*WHAT IS BEING ASKED*:
Return everything from the line containing "Image resolution: width=1561" down to the line containing "click(x=68, y=268)", repeating each line of material exactly and leaving out the pictures.

*DATA SHOWN*:
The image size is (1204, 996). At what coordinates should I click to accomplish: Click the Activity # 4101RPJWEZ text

==

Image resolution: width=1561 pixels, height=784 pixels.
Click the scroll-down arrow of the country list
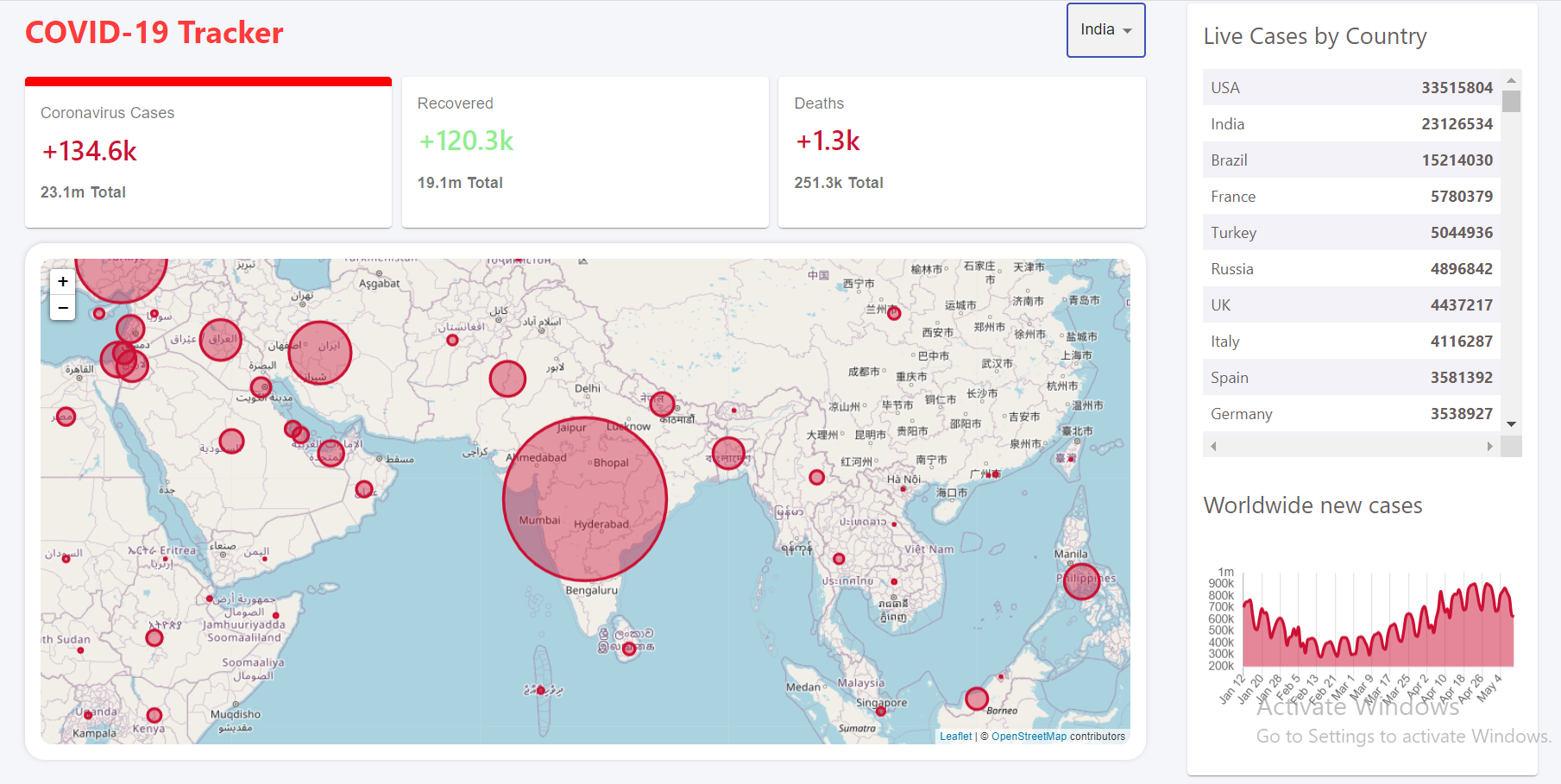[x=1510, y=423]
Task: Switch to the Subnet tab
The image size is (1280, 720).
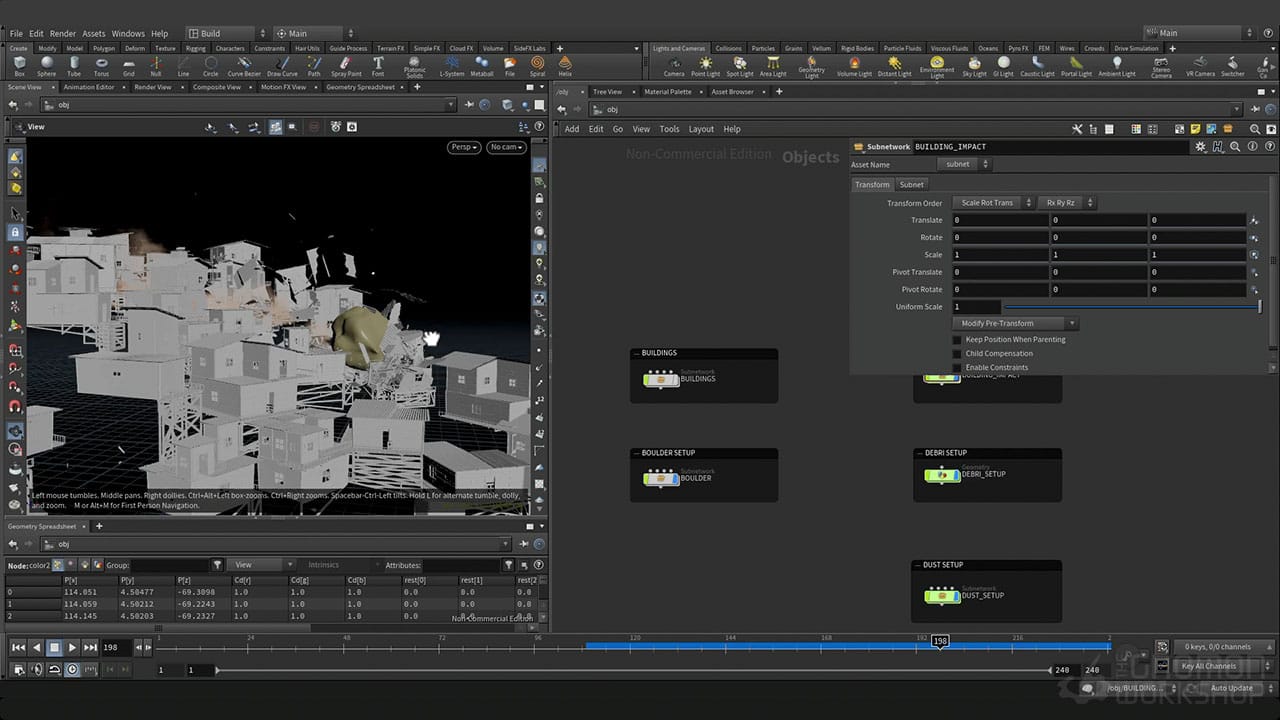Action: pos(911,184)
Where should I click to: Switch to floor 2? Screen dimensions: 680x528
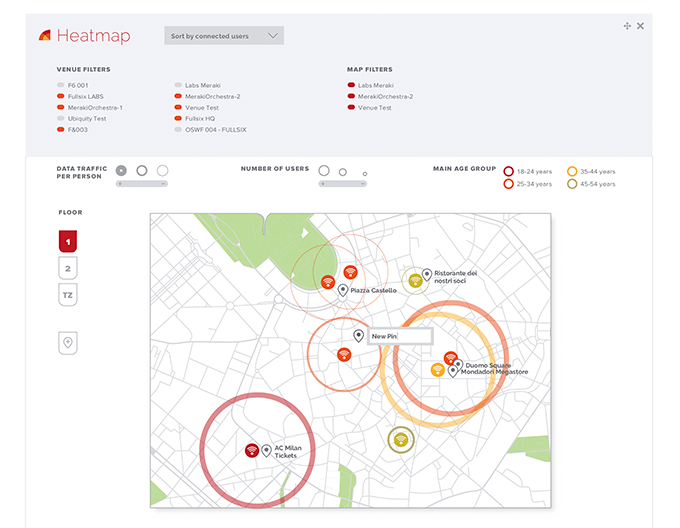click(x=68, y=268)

*WORKED SOLUTION*:
Image resolution: width=1561 pixels, height=784 pixels.
Click the scroll-down arrow of the country list
[x=1510, y=423]
Task: Switch to the Subnet tab
The image size is (1280, 720).
Action: pos(911,184)
Where should I click to: Switch to floor 2? Screen dimensions: 680x528
click(x=68, y=268)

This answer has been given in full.